══ ФРАГМЕНТ ДОКУМЕНТА ══
В отличие от советского пантеона, формировавшегося на основании заслуг того или иного персонажа перед народом, нынешняя витрина героев состоит только из тех, кто отличился перед государством. Политтехнологи называют такой порядок «просвещенным патриотизмом». На самом же деле государство репрезентует себя обществу в качестве единственного настоящего субъекта истории. Меняется социальный строй, меняются люди – неизменным остается лишь государство. Национальная культура в этой перспективе отождествляется с архитектурными памятниками, мемориальными досками, нескончаемой чередой юбилеев живых и почивших заслуженных деятелей, но никак не с авангардным творческим прорывом и поиском.
Существует точка зрения, согласно которой эстетический консерватизм нынешней власти унаследован от советской эпохи. Это верно только отчасти. Начиная с 50-х или даже 60-х годов советская система действительно становится крайне консервативной. Однако совершенно неверно связывать этот консерватизм с реакцией КПСС на последствия хрущевской «оттепели». Тем более ошибочно видеть причину развития консервативных тенденций в сталинизме. Вопреки либеральным и патриотическим штампам, реакционность поздней советской власти была прямым следствием освобождения бюрократии от той инструментальной роли, которая отводилась ей в сталинском проекте. Чтобы кратко охарактеризовать этот проект, процитирую свою же статью «Сталин»: "В основе большевистской философии и политики лежала техноморфная модель бытия, перенесенная в соответствии с традицией модерна на человеческое общество. Эта модель предполагает функциональный подход к индивидууму и требует его радикальной переработки в случае несоответствия той или иной системе отношений. В данном аспекте модерн не слишком далек от традиционализма, также отводящего субъекту только инструментальную роль. Для четкой регламентации человеческих функций любое модернистское общество нуждается в идеологии и защищающем официальное мнение репрессивном аппарате. Поскольку функциональная модель ориентирована на бесконечное совершенствование, все революции, порожденные модерном, закономерно стремились создать более передовую структуру управления массами. Большевистская революция достигла в создании такой структуры наибольших успехов, в первую очередь, благодаря Сталину. Партия и вождь как носители непререкаемой истины стали мощнейшим мобилизационным мифом, в течение нескольких десятилетий удерживавшим на исторической арене огромное количество пассионариев. При этом сталинское правление, в отличие от современной глобалистской диктатуры, не было «элитарным». Несмотря на культ верховной власти, ценностные ориентиры советского руководства совпадали с моральными установками большинства населения.
═══
**ВАШЕ ЗАДАНИЕ:** Процитируйте из фрагмента о государстве и советском консерватизме отрезок от слов «В отличие от советского» до слов «прорывом и поиском.» включительно. Листинг здесь никак не используется.
══ ПРЕДОСТАВЛЕННЫЕ ДАННЫЕ ══
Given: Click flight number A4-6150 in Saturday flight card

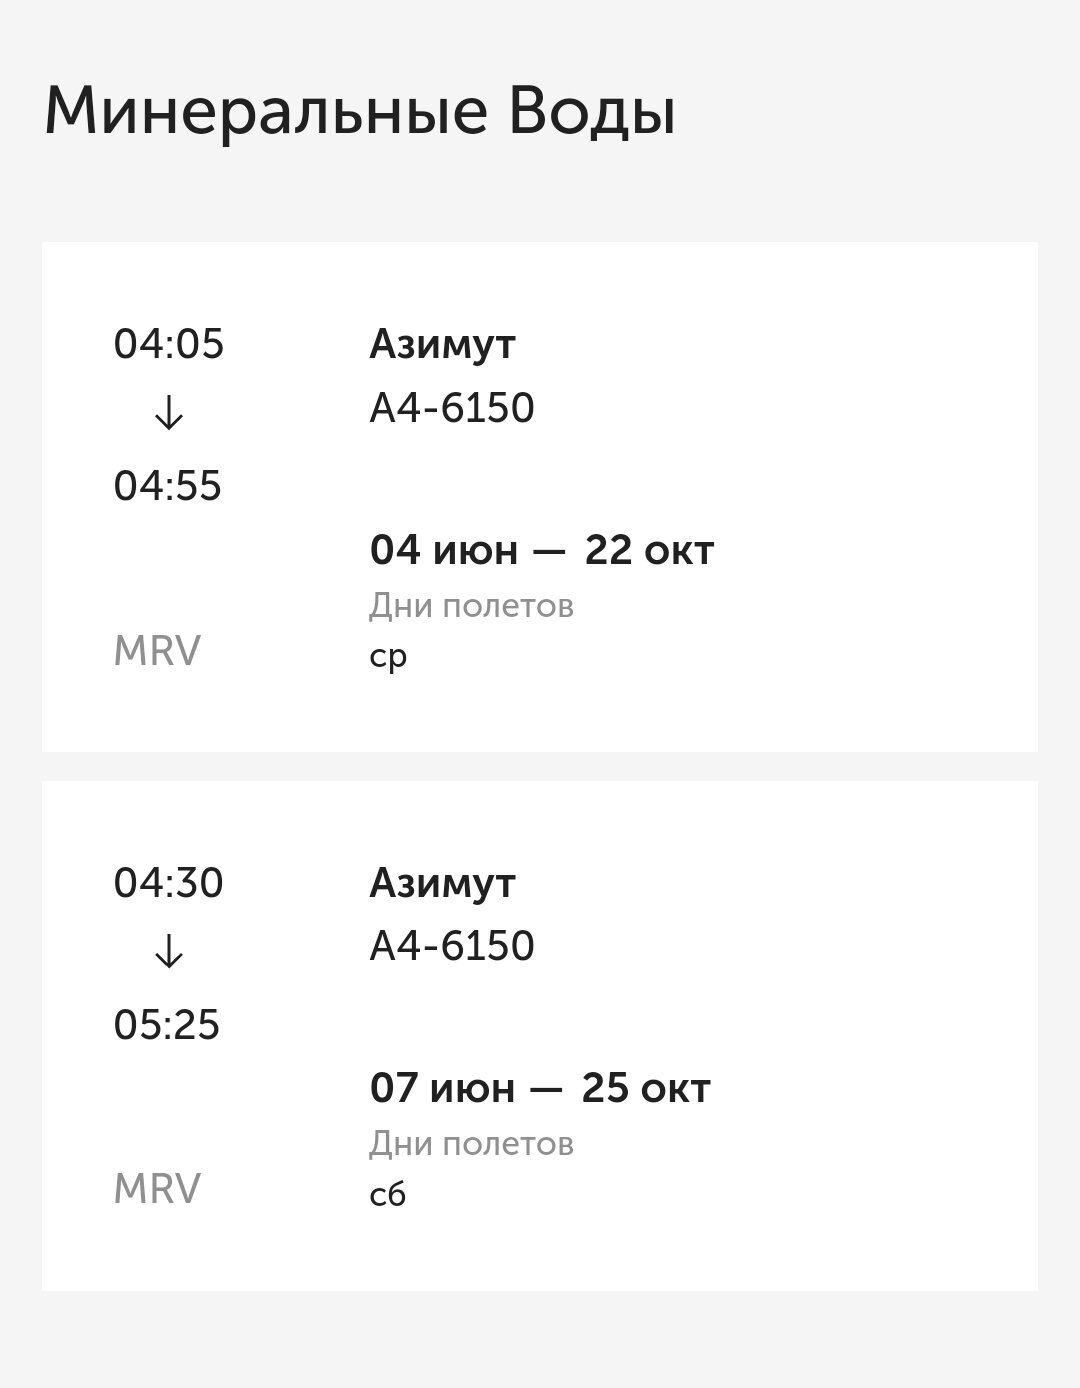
═══
**ВЫПОЛНЕННОЕ ЗАДАНИЕ:**
В отличие от советского пантеона, формировавшегося на основании заслуг того или иного персонажа перед народом, нынешняя витрина героев состоит только из тех, кто отличился перед государством. Политтехнологи называют такой порядок «просвещенным патриотизмом». На самом же деле государство репрезентует себя обществу в качестве единственного настоящего субъекта истории. Меняется социальный строй, меняются люди – неизменным остается лишь государство. Национальная культура в этой перспективе отождествляется с архитектурными памятниками, мемориальными досками, нескончаемой чередой юбилеев живых и почивших заслуженных деятелей, но никак не с авангардным творческим прорывом и поиском.